First public release of Foundry — a CUDA-graph persistence library that
captures an entire model's CUDA graphs (plus their device context: modules,
workspaces, VMM layout) once and replays them at startup, eliminating compile,
warmup, and capture from cold-start time.

Highlights

  • Deterministic memory layout — zero patching on graph load.
    Foundry indirects memory allocation to the same reserved memory region
    with monotonic cursor advancing for both SAVE and LOAD. Therefore,
    during CUDA graph reconstruction, captured pointers resolve as-is — no
    pointer rewriting, no per-graph fix-ups, no runtime recompilation.
  • CUDA module extraction — library-agnostic execution context saving.
    A driver-level LD_PRELOAD hook (libcuda_hook.so) intercepts CUDA module
    loads at the driver boundary, so foundry captures the device-resident code
    irrespective of which framework, kernel library, or codegen path produced
    it (PyTorch, Inductor, cuBLAS NVJET, NVSHMEM, DeepEP, DeepGEMM, …).
  • Fast graph reconstruction via template-based CUDA graph grouping.
    Captured graphs are grouped by topology into templates with node-param sets;
    On load, the template is rebuilt once per group and instances are reconstructed
    on demand, keeping load fast and asynchronous.

Engine integrations

  • vLLM — compatible with vLLM v0.21. Working configurations: single GPU,
    data parallel (DP), expert parallel (EP, DeepEP low-latency). End-to-end
    recipes under recipe/vllm/ for Qwen3-1.7B, Qwen3-14B (DP),
    Qwen3-30B-A3B (EP), Qwen3-30B-A3B-FP8 (EP).
  • SGLang — integration layer for SGLang v0.5.13 (adapted fork coming
    soon).
  • Integration architecture.
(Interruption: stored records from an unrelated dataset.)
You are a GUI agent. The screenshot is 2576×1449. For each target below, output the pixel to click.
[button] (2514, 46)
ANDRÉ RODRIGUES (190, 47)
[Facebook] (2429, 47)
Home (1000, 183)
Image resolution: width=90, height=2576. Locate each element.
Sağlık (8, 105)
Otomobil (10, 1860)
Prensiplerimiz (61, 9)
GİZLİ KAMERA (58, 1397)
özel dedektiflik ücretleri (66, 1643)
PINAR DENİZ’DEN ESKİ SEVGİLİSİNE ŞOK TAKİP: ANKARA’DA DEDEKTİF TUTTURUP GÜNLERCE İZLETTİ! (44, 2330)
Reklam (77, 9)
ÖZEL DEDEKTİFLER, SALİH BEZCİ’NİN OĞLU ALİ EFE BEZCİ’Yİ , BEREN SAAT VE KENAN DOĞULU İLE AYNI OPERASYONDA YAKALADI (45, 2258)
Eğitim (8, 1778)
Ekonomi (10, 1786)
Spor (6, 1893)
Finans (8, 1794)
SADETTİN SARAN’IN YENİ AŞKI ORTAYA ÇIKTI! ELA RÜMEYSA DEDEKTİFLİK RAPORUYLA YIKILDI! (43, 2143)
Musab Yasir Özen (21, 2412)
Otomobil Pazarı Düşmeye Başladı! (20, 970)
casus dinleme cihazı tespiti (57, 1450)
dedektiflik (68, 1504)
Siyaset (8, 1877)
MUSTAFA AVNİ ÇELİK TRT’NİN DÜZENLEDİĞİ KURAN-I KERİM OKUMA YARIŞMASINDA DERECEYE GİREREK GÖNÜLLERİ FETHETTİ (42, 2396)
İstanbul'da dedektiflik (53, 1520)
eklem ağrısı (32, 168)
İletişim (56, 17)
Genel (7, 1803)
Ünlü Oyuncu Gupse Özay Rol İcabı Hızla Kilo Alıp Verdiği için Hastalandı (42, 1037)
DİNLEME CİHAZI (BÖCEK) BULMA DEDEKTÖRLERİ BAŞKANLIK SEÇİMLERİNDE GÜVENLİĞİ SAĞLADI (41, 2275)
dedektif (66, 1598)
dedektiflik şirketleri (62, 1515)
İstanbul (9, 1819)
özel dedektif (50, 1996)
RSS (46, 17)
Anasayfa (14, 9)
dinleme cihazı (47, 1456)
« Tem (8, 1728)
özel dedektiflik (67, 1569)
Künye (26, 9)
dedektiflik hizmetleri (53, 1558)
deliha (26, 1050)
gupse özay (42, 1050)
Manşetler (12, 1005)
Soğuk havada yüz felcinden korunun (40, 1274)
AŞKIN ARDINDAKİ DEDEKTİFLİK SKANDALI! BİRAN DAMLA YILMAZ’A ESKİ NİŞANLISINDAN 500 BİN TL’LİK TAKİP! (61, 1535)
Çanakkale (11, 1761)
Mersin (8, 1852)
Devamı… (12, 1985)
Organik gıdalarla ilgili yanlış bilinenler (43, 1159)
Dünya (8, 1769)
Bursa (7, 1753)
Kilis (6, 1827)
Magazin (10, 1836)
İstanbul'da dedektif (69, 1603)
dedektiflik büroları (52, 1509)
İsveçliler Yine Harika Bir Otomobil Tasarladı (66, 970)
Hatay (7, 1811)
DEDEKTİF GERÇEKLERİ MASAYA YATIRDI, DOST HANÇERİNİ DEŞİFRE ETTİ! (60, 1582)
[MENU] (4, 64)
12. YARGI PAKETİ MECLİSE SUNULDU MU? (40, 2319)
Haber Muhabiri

Engine-specific logic lives in a thin
    integration layer (foundry/integration/<engine>/); engine forks contain
    only minimal hook calls.

Verified kernel & comm support

  • cuBLAS NVJET kernels (Hopper+).
  • torch.compile modules.
  • NVSHMEM / DeepEP validated.
  • DeepGEMM FP8 MoE validated.

Dependency

  • PyTorch 2.11.0 (compatible with 2.9 – 2.11).
  • CUDA 12+, CMake 4.0+, Boost.

Documentation

  • Integration design notes and per-engine recipes under docs/ and recipe/.
  • vLLM recipe README covers save/load workflow, archive layout, and required
    env settings.

Repository hygiene

  • Open-source pre-commit hooks (ruff, ruff-format, clang-format,
    markdownlint, actionlint, DCO sign-off).
  • Smoke tests covering re-export imports and archive round-trip.

Roadmap

  • Adapted vLLM and SGLang forks published alongside the release.
  • Tensor parallel support.
  • Host-process checkpoint/restore.
  • PD-disaggregated serving.
  • Single shared communication-stub capture across replicas.